Je connais assez bien les coopératives. Au cours de ma vie, j'ai eu l'occasion de mettre sur pied, avec d'autres personnes, bien sûr, des coopératives d'habitation, des coopératives alimentaires et des coopératives funéraires. Je me suis aussi rendu dans des missions de développement de coopératives dans des pays d'Amérique latine, notamment. J'ai beaucoup d'estime pour le travail que vous faites, car ce n'est pas toujours facile. Vous devez composer avec une réalité très contraignante.
Je vous ai écoutés très attentivement ce matin proposer une mesure demandant aux provinces de rendre des comptes sur les paiements de transfert faits relativement au logement social. Pour deux d'entre vous, c'était la première mesure suggérée. Ce qui m'a quelque peu surpris n'est pas le fait qu'on doive rendre des comptes à la population sur la façon dont on dépense son argent, mais que vous en fassiez une priorité.
Dans ce qui vous amène à faire cette proposition, avez-vous tenu compte du fait que le gouvernement fédéral s'est retiré durant près de 10 ans au chapitre des subventions accordées aux provinces? De 1992 à 2001, le gouvernement ne faisait plus de transferts, ou très peu. Il n'a repris ses paiements de transfert qu'en 2001. Avez-vous tenu compte du fait que depuis deux décennies, on considère qu'un taux de vacance des logements de moins de 3 p. 100 constitue un problème pour les plus démunis de notre société? Mon comté regroupe 12 municipalités, et aucune d'entre elles n'a un taux de vacance des logements supérieur à 3 p. 100. Il y en a même où ce taux est de 0 p. 100.

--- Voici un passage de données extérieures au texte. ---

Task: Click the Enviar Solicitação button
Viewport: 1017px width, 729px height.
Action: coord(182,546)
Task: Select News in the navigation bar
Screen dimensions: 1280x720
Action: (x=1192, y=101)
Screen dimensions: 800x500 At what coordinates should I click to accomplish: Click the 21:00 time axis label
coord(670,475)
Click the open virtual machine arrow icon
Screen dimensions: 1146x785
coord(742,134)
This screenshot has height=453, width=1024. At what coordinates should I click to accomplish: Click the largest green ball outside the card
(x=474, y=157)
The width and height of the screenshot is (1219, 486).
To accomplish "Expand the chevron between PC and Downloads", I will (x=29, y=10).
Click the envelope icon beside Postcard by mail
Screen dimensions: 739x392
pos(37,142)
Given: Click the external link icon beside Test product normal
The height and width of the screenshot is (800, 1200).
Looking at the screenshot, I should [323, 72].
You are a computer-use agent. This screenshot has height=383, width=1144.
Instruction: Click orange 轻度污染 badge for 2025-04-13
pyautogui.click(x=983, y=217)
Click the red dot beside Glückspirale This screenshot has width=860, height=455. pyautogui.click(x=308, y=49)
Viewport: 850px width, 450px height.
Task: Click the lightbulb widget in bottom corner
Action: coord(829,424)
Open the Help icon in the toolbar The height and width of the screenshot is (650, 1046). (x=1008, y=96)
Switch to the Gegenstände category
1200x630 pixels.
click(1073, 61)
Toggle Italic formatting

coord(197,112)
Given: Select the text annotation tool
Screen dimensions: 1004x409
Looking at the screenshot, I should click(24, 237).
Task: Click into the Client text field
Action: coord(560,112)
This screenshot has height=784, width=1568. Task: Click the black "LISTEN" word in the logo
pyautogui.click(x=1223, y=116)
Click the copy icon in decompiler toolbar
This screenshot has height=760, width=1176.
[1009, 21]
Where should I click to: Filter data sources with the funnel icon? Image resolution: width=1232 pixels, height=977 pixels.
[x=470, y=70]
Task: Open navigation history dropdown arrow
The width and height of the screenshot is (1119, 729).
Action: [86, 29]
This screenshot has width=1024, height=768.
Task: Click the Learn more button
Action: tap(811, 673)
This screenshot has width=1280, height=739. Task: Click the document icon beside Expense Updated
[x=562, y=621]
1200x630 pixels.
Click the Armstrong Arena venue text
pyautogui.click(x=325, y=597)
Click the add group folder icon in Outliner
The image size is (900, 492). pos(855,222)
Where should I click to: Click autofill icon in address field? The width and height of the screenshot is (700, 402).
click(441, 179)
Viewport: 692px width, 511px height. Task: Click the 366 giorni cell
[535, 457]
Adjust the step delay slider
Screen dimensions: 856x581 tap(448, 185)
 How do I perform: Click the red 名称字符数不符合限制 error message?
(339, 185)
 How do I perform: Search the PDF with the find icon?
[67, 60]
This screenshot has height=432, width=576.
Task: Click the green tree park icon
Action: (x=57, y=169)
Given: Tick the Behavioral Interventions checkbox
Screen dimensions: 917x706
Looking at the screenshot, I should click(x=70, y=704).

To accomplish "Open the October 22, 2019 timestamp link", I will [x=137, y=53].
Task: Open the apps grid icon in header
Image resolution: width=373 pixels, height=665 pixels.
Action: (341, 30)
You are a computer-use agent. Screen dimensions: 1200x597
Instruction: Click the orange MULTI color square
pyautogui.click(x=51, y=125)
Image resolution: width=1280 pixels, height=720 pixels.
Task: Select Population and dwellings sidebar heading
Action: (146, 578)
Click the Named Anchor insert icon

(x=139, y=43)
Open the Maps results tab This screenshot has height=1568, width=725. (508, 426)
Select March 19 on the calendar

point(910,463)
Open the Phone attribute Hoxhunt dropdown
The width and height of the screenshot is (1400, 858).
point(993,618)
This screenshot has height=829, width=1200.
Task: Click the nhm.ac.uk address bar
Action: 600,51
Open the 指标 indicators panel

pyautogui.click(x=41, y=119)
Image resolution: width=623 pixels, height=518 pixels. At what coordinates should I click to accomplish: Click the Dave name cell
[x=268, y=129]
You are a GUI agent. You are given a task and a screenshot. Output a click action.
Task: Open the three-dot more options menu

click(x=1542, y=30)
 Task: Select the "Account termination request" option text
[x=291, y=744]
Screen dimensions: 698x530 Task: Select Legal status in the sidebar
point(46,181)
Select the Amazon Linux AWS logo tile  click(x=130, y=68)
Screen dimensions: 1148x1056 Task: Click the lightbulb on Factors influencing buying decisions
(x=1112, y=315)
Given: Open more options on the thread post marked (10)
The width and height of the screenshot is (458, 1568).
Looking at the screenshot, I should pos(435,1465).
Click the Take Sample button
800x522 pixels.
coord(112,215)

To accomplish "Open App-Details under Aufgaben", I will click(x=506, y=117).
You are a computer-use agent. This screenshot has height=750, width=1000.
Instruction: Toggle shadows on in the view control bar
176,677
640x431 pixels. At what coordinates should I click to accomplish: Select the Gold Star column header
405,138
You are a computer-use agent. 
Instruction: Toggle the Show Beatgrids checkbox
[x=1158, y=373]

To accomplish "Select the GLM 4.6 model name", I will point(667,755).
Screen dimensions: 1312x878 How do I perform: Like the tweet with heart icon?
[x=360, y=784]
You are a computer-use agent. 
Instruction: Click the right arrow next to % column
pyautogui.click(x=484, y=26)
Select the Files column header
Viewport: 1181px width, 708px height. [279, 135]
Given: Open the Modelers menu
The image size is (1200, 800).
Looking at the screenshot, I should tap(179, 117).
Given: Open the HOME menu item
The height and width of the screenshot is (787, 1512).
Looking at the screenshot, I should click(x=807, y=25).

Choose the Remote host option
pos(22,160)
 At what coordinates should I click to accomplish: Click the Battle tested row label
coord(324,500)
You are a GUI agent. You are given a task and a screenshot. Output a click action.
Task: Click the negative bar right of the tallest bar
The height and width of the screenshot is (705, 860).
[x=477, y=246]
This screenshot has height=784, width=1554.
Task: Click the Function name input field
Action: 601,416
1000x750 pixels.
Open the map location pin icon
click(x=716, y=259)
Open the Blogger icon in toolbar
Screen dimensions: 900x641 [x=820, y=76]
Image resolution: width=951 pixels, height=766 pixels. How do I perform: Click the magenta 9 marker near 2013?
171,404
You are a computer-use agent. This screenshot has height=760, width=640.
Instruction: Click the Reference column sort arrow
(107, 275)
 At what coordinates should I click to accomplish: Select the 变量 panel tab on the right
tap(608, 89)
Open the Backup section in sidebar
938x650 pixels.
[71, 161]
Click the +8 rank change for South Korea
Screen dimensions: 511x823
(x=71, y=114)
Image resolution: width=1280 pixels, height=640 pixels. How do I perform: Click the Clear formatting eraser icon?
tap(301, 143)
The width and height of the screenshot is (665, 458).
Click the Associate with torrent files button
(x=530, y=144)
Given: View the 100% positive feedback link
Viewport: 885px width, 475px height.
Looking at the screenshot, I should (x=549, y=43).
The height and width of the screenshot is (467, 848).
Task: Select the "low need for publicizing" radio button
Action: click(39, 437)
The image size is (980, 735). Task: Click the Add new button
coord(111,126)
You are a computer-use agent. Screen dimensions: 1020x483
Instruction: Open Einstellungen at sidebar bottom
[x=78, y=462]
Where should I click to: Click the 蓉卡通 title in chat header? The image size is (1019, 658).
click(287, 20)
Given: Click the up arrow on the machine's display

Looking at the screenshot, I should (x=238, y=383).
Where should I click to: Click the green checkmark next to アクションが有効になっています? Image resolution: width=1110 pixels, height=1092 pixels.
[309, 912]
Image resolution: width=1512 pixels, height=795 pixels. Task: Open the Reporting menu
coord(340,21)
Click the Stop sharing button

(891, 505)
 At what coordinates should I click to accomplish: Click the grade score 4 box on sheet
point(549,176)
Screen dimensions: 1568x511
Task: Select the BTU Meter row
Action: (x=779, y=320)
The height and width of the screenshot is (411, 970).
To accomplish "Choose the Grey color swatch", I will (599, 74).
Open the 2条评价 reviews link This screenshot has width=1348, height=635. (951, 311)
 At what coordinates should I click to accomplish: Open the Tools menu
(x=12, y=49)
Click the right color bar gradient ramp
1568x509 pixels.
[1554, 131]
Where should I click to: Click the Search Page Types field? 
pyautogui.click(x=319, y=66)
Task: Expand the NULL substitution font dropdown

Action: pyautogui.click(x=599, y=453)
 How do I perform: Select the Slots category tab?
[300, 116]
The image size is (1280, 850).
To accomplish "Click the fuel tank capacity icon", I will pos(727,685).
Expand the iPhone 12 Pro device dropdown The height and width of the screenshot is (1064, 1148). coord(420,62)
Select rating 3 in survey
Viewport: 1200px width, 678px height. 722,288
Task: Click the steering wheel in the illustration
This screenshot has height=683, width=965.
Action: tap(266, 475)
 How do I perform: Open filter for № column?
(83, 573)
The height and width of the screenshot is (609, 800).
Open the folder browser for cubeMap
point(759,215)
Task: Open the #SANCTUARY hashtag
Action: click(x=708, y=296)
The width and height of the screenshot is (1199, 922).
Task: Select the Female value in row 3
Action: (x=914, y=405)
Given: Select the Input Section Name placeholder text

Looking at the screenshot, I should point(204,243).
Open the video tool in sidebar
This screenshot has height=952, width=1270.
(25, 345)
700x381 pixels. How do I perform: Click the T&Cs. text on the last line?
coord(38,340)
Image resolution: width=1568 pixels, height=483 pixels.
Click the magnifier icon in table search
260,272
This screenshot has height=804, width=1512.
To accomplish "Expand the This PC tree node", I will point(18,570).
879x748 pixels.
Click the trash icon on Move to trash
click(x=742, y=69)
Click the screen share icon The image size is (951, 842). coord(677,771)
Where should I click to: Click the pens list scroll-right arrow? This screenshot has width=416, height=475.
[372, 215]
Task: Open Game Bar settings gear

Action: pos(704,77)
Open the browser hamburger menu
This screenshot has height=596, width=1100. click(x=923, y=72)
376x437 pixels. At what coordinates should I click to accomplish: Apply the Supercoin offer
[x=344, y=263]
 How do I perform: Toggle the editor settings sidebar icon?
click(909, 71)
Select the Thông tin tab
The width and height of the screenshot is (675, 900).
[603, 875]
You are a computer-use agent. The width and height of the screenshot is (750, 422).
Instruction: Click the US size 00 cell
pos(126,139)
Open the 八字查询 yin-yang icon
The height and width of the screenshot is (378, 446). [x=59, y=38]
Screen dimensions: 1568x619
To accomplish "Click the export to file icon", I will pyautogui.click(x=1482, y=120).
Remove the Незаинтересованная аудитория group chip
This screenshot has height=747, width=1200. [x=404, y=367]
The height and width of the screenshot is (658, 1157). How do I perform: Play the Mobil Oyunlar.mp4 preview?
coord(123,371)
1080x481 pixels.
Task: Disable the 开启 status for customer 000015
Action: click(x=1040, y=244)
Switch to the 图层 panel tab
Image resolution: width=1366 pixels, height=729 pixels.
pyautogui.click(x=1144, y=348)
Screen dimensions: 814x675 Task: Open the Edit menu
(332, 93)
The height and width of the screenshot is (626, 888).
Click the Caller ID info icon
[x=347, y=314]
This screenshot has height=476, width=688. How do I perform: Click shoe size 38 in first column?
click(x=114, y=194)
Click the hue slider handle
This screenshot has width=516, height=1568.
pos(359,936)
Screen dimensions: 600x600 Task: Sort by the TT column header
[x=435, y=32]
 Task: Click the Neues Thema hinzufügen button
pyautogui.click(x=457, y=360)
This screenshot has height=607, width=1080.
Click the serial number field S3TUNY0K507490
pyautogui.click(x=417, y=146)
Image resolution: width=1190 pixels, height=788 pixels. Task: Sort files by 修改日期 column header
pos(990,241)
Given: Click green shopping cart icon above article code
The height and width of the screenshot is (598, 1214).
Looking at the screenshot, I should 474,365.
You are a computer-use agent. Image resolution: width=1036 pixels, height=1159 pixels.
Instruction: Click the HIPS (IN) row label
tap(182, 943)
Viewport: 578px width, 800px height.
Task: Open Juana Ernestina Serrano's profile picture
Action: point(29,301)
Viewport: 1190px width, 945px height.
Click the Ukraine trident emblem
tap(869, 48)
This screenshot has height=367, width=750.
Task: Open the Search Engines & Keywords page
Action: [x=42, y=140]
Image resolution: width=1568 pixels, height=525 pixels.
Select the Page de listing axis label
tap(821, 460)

Pendant tout le temps que le fédéral ne contribuait pas au développement du logement social, ce sont les provinces qui ont assumé en partie cette responsabilité, entraînant ainsi des déficits pour elles-mêmes, alors que le fédéral a utilisé les économies qu'il réalisait pour éponger sa dette. À partir du moment où le gouvernement fédéral se remet à contribuer, il devrait avoir le réflexe de remettre dans le fonds consolidé une partie de cet argent. Avez-vous considéré cet aspect? C'est ma première question.
Je ne suis pas en train de défendre la position des provinces, mais je pense qu'il faut investir suffisamment dans le logement social. Il faut, de façon juste, respecter ce qui s'est passé et en tenir compte. Les provinces ont assumé presque 50 p. 100, parfois même les trois quarts des sommes que le fédéral ne contribuait pas.
Étant donné le peu de temps que nous avons à notre disposition, je vais poser une deuxième question sur l'impact des mesures que vous avez proposées. Mme Markell et M. Porter nous ont dit qu'il n'y a pas qu'une mesure de la pauvreté, mais plusieurs. Il y a les garderies, bien sûr, les paiements de transfert et l'assurance-emploi, notamment. Ce sont toutes des mesures que nous allons examiner très sérieusement en vue de nos recommandations à la Chambre.
En période de crise économique, quelle mesure aurait le plus grand effet, à court terme, sur la pauvreté? Vous pouvez citer une mesure chacun.